The characteristic taste a wine gets from local environmental conditions can become integral to a wine's value. Growers call it "terroir," a term that stems from the Latin word for earth, terra. As the climate changes, some vineyards could find the terroir shifting beneath their feet.
For example, Oregon's Willamette Valley, Kaiser said, has become identified with its pinot noir wines. Kaiser described the grapes there as "finnicky," and a warmer, drier climate could be problematic.
"They branded themselves on something very specific and to have to switch and change all of that, that would be tough," Kaiser said.
A Virtuous Cycle in Vineyards
Kaiser said many growers are aware of findings such as the ones in the recent study, but they are preoccupied with near-term challenges and making sure the next vintage comes through. His group hopes to encourage more conversation and longer-term planning about climate impacts.
"The industry, I think, needs to really try to think about where we are in five, ten, twenty years," he said. "Some of the data coming out is kind of scary."
He said many small growers and large companies are taking steps toward more sustainable production and operations, but open discussion about specific responses can get touchy. Adaptations such as changing grape varieties and growing practices, or putting vineyards in new locations, could risk divulging some of the proprietary information involved.
Two of the world's largest wine producers appear on Newsweek's rankings of most trusted companies.
London-based Diageo, which owns more than 100 wine, beer and spirit labels, ranks 78th among the 82 companies in the food and beverage sector on Newsweek's list of the World's Most Trustworthy Companies.
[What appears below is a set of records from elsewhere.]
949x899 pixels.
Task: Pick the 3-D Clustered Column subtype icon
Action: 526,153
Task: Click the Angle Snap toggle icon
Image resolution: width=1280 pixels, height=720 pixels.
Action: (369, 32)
California-based E&J Gallo Winery produces an estimated 3 percent of the world's total wine output and ranked 31st among 50 companies in the food and beverage sector on Newsweek's ranking of the Most Trustworthy Companies in America.
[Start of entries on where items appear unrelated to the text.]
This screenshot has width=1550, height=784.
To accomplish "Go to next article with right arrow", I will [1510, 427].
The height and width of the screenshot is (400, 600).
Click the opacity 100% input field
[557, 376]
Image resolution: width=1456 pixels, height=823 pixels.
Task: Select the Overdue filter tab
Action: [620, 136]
Both companies declined to comment for this story.
At Tablas Creek, Haas is happy to talk about the steps his vineyard is taking to both make their vines more adaptable to climate change and to make the vineyard more climate friendly.
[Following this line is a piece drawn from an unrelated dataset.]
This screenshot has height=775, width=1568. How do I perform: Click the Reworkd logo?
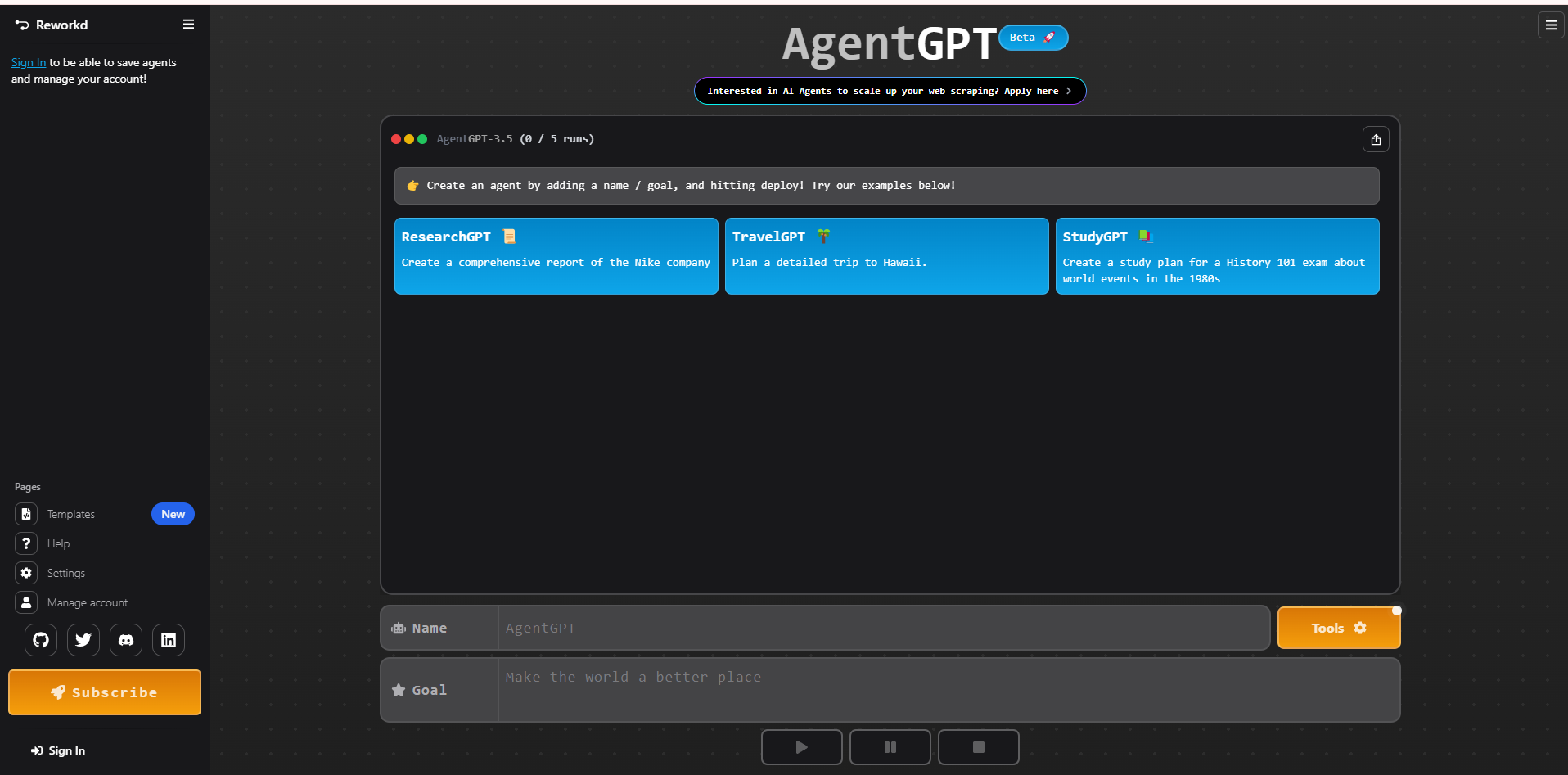pyautogui.click(x=52, y=25)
Haas is concerned that groundwater could become limited and is taking steps to make the vines able to grow without irrigation.
"We're spacing [the] vines farther apart, where they've got more cubic yards of soil per vine, which allows them to be self-sufficient with what falls from the sky," he said.
Tablas Creek was the first vineyard certified by the Regenerative Organic Alliance, an organization that promotes farming practices that can help build up the organic content of soil so that it holds more water and draws down carbon dioxide through natural processes.
For Haas, that involves maintaining a herd of sheep (and a few alpacas) to keep down weeds in the vineyard while adding organic matter in the form of their droppings, and careful use of cover crops to create a virtuous cycle of soil carbon management.
"So, your soil becomes a repository for atmospheric carbon, and the greater the carbon content of your soil, the more water it holds, the better it resists heat spikes, and the more nutrients it helps build," he explained.
As vines begin to produce buds and leaves, he rotates the sheep to graze among the adjacent woods, keeping down brush and reducing the fuel for wildfires.
Other growers frequently visit to learn about the benefits of regenerative farming, he said, and dozens more vineyards have now been certified. At least one large California estate holder, Jackson Family Wines in Santa Rosa, has announced a plan to switch all its vineyards to regenerative farming practices by the end of the decade.
Haas said those practices require attention and effort but do not necessarily add a lot of cost considering the substantial benefits for both growing grapes and selling them: Wine consumers want to know what's behind the label they're buying.
"I think people more and more want to know that the products that they support are being made, farmed in a way that's consistent with what they think is the right way to do things," he said. "There's not a negative side to this at all."